(Exercise data begins)

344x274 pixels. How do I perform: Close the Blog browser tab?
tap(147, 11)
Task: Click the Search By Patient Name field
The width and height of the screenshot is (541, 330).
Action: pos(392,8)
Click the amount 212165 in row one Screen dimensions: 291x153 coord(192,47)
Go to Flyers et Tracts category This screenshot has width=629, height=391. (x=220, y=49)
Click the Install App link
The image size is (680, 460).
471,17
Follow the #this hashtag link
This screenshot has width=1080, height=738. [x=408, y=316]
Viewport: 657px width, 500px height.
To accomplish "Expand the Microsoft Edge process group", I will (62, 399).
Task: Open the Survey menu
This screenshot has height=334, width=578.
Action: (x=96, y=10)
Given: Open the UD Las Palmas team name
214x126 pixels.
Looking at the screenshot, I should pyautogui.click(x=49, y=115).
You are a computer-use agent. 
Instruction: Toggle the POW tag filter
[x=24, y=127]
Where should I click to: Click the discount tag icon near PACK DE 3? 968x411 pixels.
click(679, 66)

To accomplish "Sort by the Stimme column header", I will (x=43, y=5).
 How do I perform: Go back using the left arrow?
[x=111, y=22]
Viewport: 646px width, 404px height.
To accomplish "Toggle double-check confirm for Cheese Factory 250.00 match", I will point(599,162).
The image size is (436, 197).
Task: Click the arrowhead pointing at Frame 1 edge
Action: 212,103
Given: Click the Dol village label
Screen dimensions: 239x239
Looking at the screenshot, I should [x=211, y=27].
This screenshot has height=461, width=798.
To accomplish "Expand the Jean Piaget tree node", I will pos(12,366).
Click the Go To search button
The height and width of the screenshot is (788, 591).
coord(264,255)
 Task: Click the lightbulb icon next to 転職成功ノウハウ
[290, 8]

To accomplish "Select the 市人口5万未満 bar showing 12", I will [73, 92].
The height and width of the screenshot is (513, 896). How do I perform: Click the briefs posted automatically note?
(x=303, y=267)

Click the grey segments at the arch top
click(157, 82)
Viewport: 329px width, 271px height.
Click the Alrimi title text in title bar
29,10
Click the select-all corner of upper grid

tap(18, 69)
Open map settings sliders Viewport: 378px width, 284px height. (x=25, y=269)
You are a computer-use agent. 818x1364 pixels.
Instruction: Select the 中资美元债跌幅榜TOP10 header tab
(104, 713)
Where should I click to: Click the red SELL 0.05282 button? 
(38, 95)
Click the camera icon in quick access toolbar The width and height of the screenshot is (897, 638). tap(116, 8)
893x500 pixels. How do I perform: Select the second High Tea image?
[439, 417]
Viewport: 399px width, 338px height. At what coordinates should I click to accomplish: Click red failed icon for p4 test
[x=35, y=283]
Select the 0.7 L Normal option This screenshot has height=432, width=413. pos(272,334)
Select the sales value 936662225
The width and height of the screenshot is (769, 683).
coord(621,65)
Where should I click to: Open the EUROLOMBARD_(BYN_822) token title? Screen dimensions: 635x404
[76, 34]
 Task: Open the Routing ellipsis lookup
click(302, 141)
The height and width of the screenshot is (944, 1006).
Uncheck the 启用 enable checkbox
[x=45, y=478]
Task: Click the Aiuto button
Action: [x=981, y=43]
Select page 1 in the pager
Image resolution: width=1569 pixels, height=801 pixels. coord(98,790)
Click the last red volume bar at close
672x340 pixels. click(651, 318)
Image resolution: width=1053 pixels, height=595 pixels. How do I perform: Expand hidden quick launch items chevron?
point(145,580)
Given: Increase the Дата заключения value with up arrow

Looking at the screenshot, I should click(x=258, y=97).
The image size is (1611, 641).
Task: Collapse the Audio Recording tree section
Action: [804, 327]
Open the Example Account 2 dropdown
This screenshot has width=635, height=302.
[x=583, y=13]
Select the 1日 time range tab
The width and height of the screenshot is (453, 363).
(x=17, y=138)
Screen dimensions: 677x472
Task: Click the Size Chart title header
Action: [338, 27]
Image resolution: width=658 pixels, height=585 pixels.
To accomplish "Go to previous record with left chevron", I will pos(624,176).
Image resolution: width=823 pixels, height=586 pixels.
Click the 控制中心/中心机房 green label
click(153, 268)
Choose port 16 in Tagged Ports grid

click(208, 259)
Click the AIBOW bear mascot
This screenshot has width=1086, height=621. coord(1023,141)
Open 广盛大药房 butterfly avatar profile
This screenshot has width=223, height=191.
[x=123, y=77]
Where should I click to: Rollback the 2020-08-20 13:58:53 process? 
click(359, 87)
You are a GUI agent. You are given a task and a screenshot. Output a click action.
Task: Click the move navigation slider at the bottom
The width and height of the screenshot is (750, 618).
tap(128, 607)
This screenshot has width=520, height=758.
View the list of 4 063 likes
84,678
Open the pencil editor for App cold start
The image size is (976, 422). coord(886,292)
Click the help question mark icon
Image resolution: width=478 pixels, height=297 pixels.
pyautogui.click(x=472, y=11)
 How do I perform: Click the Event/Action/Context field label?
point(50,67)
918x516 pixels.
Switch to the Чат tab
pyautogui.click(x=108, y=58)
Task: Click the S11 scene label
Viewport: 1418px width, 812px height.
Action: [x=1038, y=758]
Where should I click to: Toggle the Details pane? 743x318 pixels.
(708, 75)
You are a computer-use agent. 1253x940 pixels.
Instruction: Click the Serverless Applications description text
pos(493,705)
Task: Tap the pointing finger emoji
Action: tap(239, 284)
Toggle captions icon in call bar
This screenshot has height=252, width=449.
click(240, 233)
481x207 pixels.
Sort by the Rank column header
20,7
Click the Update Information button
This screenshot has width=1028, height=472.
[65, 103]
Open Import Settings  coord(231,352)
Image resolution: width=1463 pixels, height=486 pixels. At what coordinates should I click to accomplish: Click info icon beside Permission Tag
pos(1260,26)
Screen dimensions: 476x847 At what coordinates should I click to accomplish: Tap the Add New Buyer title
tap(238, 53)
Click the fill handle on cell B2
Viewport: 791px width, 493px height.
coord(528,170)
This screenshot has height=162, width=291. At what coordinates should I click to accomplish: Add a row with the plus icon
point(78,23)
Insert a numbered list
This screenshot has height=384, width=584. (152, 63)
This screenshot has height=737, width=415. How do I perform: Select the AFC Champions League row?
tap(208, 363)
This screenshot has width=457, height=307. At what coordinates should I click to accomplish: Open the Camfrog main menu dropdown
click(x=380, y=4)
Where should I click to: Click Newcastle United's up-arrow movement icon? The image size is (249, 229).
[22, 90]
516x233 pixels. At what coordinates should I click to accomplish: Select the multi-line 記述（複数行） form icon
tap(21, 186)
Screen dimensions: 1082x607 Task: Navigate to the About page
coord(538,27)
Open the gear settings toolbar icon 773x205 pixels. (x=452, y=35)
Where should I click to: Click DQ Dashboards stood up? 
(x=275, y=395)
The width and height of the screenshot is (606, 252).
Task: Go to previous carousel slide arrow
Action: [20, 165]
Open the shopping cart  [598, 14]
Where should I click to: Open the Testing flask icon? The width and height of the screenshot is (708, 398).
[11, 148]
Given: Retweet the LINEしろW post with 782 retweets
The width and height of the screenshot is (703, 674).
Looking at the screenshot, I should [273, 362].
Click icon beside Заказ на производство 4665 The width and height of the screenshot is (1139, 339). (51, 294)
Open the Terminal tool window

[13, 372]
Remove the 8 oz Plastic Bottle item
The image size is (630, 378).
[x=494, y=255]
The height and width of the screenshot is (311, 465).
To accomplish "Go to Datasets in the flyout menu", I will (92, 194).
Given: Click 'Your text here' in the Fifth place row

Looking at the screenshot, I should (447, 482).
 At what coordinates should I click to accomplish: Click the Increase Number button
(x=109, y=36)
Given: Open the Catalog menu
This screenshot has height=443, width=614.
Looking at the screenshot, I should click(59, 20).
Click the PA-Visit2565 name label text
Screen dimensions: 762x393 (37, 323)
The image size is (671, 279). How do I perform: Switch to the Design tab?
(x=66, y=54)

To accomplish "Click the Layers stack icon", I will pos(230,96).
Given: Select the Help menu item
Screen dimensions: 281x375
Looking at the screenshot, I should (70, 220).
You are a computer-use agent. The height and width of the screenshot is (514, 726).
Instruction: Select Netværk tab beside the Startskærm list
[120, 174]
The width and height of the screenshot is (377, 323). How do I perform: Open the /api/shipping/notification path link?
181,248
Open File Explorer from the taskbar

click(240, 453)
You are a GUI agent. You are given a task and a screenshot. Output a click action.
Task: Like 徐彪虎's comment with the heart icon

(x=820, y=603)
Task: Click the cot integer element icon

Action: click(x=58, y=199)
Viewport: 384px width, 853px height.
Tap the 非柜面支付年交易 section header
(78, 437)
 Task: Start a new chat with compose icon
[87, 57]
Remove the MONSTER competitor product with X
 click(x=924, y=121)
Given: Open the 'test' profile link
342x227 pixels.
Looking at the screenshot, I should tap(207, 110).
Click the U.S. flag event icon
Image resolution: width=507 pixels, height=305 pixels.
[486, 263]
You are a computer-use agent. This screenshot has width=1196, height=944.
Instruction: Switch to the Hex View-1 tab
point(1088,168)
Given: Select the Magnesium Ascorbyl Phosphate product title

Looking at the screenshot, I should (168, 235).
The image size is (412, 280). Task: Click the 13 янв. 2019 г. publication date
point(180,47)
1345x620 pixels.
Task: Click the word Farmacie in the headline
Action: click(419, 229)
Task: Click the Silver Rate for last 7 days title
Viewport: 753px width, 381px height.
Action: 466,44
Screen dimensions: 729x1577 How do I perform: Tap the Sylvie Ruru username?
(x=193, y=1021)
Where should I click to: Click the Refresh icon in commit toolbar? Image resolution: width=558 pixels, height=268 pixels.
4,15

(Exercise data ends)

*Task details*
Track down all lines above with the string "agent" and copy them.

*Exercise output*
You are a computer-use agent. 
You are a computer-use agent. 818x1364 pixels.
You are a GUI agent. You are given a task and a screenshot. Output a click action.
You are a computer-use agent. 1253x940 pixels.
You are a computer-use agent. The height and width of the screenshot is (514, 726).
You are a GUI agent. You are given a task and a screenshot. Output a click action.
You are a computer-use agent. This screenshot has width=1196, height=944.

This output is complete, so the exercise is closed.